What's he saying? The bread I'm going to give you, and he's referring of course to the Eucharist, his own Body and Blood, is the bread that will sustain you for the journey, and will ready you for the fullness of the banquet of eternal life. It will fit you for eternal life, prepare you for eternal life. Stay with the image now of going through the desert for a bit. I remember when I was a young guy, I was in college, 18, 19 years old. I never ate breakfast. I used to wake up in the morning and I'd walk to class. I'd go through the whole morning of class, walk back to my dorm, and I ate for the first time at noon or one o'clock in the afternoon. Never bothered me.

Now, I couldn't imagine it!

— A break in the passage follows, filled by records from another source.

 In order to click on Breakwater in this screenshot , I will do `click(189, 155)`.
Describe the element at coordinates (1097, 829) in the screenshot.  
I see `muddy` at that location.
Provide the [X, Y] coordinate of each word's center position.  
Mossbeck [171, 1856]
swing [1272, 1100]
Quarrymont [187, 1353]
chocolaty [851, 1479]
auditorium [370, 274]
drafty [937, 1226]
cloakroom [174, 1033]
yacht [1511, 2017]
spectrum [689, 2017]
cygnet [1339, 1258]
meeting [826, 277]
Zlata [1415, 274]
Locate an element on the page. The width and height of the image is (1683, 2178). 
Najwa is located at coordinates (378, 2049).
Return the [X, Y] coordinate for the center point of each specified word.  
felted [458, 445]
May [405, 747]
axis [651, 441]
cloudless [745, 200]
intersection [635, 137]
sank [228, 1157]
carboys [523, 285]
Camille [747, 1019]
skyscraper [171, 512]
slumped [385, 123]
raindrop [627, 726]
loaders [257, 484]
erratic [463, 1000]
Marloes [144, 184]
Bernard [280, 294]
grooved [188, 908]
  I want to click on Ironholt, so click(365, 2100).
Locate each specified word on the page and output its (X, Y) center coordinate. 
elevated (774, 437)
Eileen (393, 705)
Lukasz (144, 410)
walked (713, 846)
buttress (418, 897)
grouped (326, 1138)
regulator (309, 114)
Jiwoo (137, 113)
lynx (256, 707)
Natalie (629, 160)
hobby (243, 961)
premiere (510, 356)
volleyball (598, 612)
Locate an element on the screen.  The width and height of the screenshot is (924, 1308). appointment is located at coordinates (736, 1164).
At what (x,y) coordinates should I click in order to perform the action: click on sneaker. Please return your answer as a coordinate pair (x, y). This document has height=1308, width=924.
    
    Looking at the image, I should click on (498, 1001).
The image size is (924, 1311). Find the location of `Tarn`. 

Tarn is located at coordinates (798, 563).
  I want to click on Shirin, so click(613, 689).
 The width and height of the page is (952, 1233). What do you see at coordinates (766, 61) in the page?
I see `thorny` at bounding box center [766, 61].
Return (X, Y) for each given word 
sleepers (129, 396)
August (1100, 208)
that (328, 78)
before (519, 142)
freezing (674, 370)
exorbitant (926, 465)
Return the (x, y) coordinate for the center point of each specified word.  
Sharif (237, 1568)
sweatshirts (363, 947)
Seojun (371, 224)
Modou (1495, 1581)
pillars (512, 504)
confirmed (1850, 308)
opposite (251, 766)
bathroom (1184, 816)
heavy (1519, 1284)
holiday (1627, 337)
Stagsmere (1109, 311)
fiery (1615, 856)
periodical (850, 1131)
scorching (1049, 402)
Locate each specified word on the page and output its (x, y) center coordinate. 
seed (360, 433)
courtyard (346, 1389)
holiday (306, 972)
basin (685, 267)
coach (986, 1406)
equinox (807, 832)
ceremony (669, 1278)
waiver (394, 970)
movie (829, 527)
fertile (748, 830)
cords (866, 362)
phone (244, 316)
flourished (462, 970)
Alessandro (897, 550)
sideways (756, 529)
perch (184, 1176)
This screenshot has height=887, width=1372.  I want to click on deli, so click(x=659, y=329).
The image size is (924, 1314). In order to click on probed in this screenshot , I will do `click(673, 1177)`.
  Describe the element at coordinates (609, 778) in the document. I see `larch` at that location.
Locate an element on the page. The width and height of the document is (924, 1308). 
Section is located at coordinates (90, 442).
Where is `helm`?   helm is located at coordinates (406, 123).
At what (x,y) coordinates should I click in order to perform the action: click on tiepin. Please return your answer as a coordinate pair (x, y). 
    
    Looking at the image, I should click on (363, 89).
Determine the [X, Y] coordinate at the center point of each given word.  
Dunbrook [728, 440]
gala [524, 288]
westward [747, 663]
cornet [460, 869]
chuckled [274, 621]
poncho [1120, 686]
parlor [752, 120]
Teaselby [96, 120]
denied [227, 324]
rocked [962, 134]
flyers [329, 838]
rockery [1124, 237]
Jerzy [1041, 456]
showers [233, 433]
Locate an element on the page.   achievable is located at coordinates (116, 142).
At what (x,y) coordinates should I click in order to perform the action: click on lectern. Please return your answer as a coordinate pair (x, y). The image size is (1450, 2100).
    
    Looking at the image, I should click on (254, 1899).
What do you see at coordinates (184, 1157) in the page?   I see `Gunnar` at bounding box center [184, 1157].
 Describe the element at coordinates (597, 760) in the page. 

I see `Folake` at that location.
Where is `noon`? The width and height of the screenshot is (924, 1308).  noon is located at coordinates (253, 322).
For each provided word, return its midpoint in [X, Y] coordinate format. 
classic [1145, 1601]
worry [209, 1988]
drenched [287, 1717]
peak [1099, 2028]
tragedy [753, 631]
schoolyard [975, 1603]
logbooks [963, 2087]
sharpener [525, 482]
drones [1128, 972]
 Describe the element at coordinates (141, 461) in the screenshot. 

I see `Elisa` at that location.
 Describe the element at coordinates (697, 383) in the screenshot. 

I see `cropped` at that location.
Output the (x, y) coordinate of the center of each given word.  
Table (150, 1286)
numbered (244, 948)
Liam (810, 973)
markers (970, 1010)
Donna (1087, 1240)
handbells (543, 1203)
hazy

I would not be able to get through the morning without eating something. I would not be able to get to the rest of the day without lunch or without dinner. The older I get, the clearer it is how much I need food to sustain me in my work. How naive it is for us ever to think we can make our way through the desert, we can make our way on the spiritual journey, without being fed. You know what's going to happen? Trust me when I tell you: What's going to happen is we will long for the flesh pots of Egypt. The Lord is giving us in the Eucharist true food, true drink. Take it. Take it.

Now, one last connection I want to make. Take everything I've been saying and relate it now to the perhaps overly familiar words of the Lord's Prayer. That's a sermon for another time, just to walk through that prayer. But I want to draw attention to a particular line. And again, every time we say the Our Father, we say this line. I wonder how often we think about it. "Give us this day our daily bread." Now it's a complicated sort of exegetical problem around that phrase, but what's being used here, the Greek for daily bread, is ton arton ton epiousion. What does that mean literally? "Give us this day the supersubstantial bread."

Ousia means substance in Greek. Epiousion means super substantial. In fact, in the earliest Latin versions of the Bible, the word you get is super substantialem. It's a complicated reason why we say daily, I won't go into that, but stay with the Greek. Give us this day, we pray now, every day, Lord, give us not the ordinary bread that we need to keep our bodies going, but Lord, give us each day the supersubstantial bread that keeps our souls alive during the desert journey. What does the Church say about the Eucharistic bread? It has undergone a change so fundamental that it's no longer appropriate to refer to these elements as bread.

But rather we say they have been transubstiantiated. That just means: at the most fundamental level of their being, they've been changed into the Body and Blood of Christ. Yes indeed, the supersubstantial bread. And what we say in the prayer that Jesus taught us: Every day, Lord, give me that supersubstantial bread. Because I would be supremely naïve to think I can make it through the long desert journey without that bread. Let me close with this. "Unlike your ancestors who ate and still died, whoever eats this bread will live forever."

Now, the Lord is not talking about endless life in this world I mean, in a way that would be a curse, wouldn't it? It's like the way a vampire lives. If I were to say, "I'm in my nine thousandth year as auxiliary bishop of Santa Bárbara"! I mean, we don't want endless life in this world. What we want is eternal life. That's the Promised Land. That's the Promised Land. That's the life on high with God. What gets us through the desert journey there, what sustains us in that heavenly place, is the supersubstantial bread. "My flesh is true food, my blood is true drink." Catholics: Don't fall into this trap of trivializing the Eucharist. "Oh well, most of us don't think it's the Real Presence." Then you are missing the whole point of it! We need this food to make our way on the journey. And God bless you!